*** Opening MATERIALS PROVIDED ***
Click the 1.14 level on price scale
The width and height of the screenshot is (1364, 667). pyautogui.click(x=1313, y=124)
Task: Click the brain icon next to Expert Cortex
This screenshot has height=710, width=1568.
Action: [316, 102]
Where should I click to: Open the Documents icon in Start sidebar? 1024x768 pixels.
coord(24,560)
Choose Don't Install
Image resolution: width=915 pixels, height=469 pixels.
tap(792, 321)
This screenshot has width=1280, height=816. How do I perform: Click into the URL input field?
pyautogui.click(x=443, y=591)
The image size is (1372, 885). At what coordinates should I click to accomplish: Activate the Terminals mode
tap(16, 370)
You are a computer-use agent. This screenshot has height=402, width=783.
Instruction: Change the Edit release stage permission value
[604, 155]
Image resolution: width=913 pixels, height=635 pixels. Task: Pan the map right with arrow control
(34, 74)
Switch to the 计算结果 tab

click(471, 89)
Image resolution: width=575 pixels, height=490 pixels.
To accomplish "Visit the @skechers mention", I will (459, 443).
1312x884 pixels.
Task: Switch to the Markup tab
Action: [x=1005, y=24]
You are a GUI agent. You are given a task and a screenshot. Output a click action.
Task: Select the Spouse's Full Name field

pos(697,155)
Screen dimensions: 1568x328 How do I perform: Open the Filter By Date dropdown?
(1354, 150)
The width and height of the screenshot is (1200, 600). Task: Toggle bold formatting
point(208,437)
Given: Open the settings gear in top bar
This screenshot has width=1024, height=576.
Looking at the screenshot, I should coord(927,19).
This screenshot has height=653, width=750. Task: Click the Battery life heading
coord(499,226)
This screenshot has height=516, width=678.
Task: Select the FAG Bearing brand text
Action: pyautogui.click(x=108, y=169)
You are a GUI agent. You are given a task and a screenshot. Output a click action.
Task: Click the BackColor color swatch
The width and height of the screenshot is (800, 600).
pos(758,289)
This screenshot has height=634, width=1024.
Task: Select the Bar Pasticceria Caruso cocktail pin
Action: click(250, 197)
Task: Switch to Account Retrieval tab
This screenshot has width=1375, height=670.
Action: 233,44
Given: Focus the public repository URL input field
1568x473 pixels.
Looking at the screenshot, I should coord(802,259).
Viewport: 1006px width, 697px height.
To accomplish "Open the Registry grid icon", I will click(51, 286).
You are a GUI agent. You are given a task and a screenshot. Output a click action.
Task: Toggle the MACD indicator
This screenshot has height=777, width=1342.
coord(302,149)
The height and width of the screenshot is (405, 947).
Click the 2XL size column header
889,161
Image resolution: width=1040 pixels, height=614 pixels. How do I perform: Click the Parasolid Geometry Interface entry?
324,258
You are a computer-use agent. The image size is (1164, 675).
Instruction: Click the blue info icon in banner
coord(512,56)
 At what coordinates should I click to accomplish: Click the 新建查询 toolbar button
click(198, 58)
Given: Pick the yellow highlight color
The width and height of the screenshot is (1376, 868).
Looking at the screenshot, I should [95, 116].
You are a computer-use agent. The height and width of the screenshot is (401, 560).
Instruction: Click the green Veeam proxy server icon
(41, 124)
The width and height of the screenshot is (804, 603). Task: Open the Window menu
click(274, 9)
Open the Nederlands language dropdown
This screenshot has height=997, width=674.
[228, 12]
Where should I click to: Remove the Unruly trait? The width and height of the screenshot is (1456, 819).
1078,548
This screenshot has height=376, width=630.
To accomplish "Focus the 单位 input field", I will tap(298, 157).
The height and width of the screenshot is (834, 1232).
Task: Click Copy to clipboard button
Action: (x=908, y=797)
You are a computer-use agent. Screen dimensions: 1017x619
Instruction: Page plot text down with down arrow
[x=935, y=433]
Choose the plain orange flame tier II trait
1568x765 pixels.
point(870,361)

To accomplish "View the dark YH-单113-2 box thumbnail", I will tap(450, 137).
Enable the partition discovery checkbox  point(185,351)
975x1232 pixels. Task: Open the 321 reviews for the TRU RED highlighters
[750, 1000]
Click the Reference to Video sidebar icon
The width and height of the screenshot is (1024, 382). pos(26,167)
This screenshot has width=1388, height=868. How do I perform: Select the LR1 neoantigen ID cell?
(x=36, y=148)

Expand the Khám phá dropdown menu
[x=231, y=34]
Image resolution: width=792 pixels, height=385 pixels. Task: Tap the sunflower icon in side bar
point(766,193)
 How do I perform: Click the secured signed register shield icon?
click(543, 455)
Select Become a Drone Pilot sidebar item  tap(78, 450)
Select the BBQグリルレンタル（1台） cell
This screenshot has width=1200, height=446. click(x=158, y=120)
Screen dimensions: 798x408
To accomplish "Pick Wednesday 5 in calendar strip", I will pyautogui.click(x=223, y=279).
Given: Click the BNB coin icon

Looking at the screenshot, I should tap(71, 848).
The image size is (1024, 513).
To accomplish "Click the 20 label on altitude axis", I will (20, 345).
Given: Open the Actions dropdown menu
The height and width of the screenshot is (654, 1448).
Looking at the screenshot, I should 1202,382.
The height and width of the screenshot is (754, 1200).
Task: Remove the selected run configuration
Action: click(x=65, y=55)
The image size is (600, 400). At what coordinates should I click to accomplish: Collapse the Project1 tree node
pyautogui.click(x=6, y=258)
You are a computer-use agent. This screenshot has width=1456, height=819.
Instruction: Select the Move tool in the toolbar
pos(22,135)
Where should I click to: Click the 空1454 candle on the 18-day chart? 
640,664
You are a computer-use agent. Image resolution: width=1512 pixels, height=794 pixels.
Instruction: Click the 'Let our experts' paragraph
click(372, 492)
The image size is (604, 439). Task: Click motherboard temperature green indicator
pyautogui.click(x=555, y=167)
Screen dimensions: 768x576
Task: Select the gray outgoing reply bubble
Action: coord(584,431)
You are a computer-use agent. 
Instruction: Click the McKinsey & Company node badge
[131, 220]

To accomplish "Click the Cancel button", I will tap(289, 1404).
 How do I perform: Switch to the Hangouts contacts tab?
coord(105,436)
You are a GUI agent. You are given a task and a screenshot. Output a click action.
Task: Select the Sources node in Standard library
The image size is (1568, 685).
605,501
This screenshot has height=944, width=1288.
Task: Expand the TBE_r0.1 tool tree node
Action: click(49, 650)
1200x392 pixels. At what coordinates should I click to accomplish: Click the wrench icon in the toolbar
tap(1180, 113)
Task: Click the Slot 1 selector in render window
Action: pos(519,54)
*** Closing MATERIALS PROVIDED ***
_WORK INSTRUCTION_:
From the first line to the last, return the data above exactly.

_FINAL ANSWER_:
Click the 1.14 level on price scale
The width and height of the screenshot is (1364, 667). pyautogui.click(x=1313, y=124)
Task: Click the brain icon next to Expert Cortex
This screenshot has height=710, width=1568.
Action: [316, 102]
Where should I click to: Open the Documents icon in Start sidebar? 1024x768 pixels.
coord(24,560)
Choose Don't Install
Image resolution: width=915 pixels, height=469 pixels.
tap(792, 321)
This screenshot has width=1280, height=816. How do I perform: Click into the URL input field?
pyautogui.click(x=443, y=591)
The image size is (1372, 885). At what coordinates should I click to accomplish: Activate the Terminals mode
tap(16, 370)
You are a computer-use agent. This screenshot has height=402, width=783.
Instruction: Change the Edit release stage permission value
[604, 155]
Image resolution: width=913 pixels, height=635 pixels. Task: Pan the map right with arrow control
(34, 74)
Switch to the 计算结果 tab

click(471, 89)
Image resolution: width=575 pixels, height=490 pixels.
To accomplish "Visit the @skechers mention", I will (459, 443).
1312x884 pixels.
Task: Switch to the Markup tab
Action: [x=1005, y=24]
You are a GUI agent. You are given a task and a screenshot. Output a click action.
Task: Select the Spouse's Full Name field

pos(697,155)
Screen dimensions: 1568x328 How do I perform: Open the Filter By Date dropdown?
(1354, 150)
The width and height of the screenshot is (1200, 600). Task: Toggle bold formatting
point(208,437)
Given: Open the settings gear in top bar
This screenshot has width=1024, height=576.
Looking at the screenshot, I should coord(927,19).
This screenshot has height=653, width=750. Task: Click the Battery life heading
coord(499,226)
This screenshot has height=516, width=678.
Task: Select the FAG Bearing brand text
Action: pyautogui.click(x=108, y=169)
You are a GUI agent. You are given a task and a screenshot. Output a click action.
Task: Click the BackColor color swatch
The width and height of the screenshot is (800, 600).
pos(758,289)
This screenshot has height=634, width=1024.
Task: Select the Bar Pasticceria Caruso cocktail pin
Action: click(250, 197)
Task: Switch to Account Retrieval tab
This screenshot has width=1375, height=670.
Action: 233,44
Given: Focus the public repository URL input field
1568x473 pixels.
Looking at the screenshot, I should coord(802,259).
Viewport: 1006px width, 697px height.
To accomplish "Open the Registry grid icon", I will click(51, 286).
You are a GUI agent. You are given a task and a screenshot. Output a click action.
Task: Toggle the MACD indicator
This screenshot has height=777, width=1342.
coord(302,149)
The height and width of the screenshot is (405, 947).
Click the 2XL size column header
889,161
Image resolution: width=1040 pixels, height=614 pixels. How do I perform: Click the Parasolid Geometry Interface entry?
324,258
You are a computer-use agent. The image size is (1164, 675).
Instruction: Click the blue info icon in banner
coord(512,56)
 At what coordinates should I click to accomplish: Click the 新建查询 toolbar button
click(198, 58)
Given: Pick the yellow highlight color
The width and height of the screenshot is (1376, 868).
Looking at the screenshot, I should [95, 116].
You are a computer-use agent. The height and width of the screenshot is (401, 560).
Instruction: Click the green Veeam proxy server icon
(41, 124)
The width and height of the screenshot is (804, 603). Task: Open the Window menu
click(274, 9)
Open the Nederlands language dropdown
This screenshot has height=997, width=674.
[228, 12]
Where should I click to: Remove the Unruly trait? The width and height of the screenshot is (1456, 819).
1078,548
This screenshot has height=376, width=630.
To accomplish "Focus the 单位 input field", I will tap(298, 157).
The height and width of the screenshot is (834, 1232).
Task: Click Copy to clipboard button
Action: (x=908, y=797)
You are a computer-use agent. Screen dimensions: 1017x619
Instruction: Page plot text down with down arrow
[x=935, y=433]
Choose the plain orange flame tier II trait
1568x765 pixels.
point(870,361)

To accomplish "View the dark YH-单113-2 box thumbnail", I will tap(450, 137).
Enable the partition discovery checkbox  point(185,351)
975x1232 pixels. Task: Open the 321 reviews for the TRU RED highlighters
[750, 1000]
Click the Reference to Video sidebar icon
The width and height of the screenshot is (1024, 382). pos(26,167)
This screenshot has width=1388, height=868. How do I perform: Select the LR1 neoantigen ID cell?
(x=36, y=148)

Expand the Khám phá dropdown menu
[x=231, y=34]
Image resolution: width=792 pixels, height=385 pixels. Task: Tap the sunflower icon in side bar
point(766,193)
 How do I perform: Click the secured signed register shield icon?
click(543, 455)
Select Become a Drone Pilot sidebar item  tap(78, 450)
Select the BBQグリルレンタル（1台） cell
This screenshot has width=1200, height=446. click(x=158, y=120)
Screen dimensions: 798x408
To accomplish "Pick Wednesday 5 in calendar strip", I will pyautogui.click(x=223, y=279).
Given: Click the BNB coin icon

Looking at the screenshot, I should tap(71, 848).
The image size is (1024, 513).
To accomplish "Click the 20 label on altitude axis", I will (20, 345).
Given: Open the Actions dropdown menu
The height and width of the screenshot is (654, 1448).
Looking at the screenshot, I should 1202,382.
The height and width of the screenshot is (754, 1200).
Task: Remove the selected run configuration
Action: click(x=65, y=55)
The image size is (600, 400). At what coordinates should I click to accomplish: Collapse the Project1 tree node
pyautogui.click(x=6, y=258)
You are a computer-use agent. This screenshot has width=1456, height=819.
Instruction: Select the Move tool in the toolbar
pos(22,135)
Where should I click to: Click the 空1454 candle on the 18-day chart? 
640,664
You are a computer-use agent. Image resolution: width=1512 pixels, height=794 pixels.
Instruction: Click the 'Let our experts' paragraph
click(372, 492)
The image size is (604, 439). Task: Click motherboard temperature green indicator
pyautogui.click(x=555, y=167)
Screen dimensions: 768x576
Task: Select the gray outgoing reply bubble
Action: coord(584,431)
You are a computer-use agent. 
Instruction: Click the McKinsey & Company node badge
[131, 220]

To accomplish "Click the Cancel button", I will tap(289, 1404).
 How do I perform: Switch to the Hangouts contacts tab?
coord(105,436)
You are a GUI agent. You are given a task and a screenshot. Output a click action.
Task: Select the Sources node in Standard library
The image size is (1568, 685).
605,501
This screenshot has height=944, width=1288.
Task: Expand the TBE_r0.1 tool tree node
Action: click(49, 650)
1200x392 pixels. At what coordinates should I click to accomplish: Click the wrench icon in the toolbar
tap(1180, 113)
Task: Click the Slot 1 selector in render window
Action: pos(519,54)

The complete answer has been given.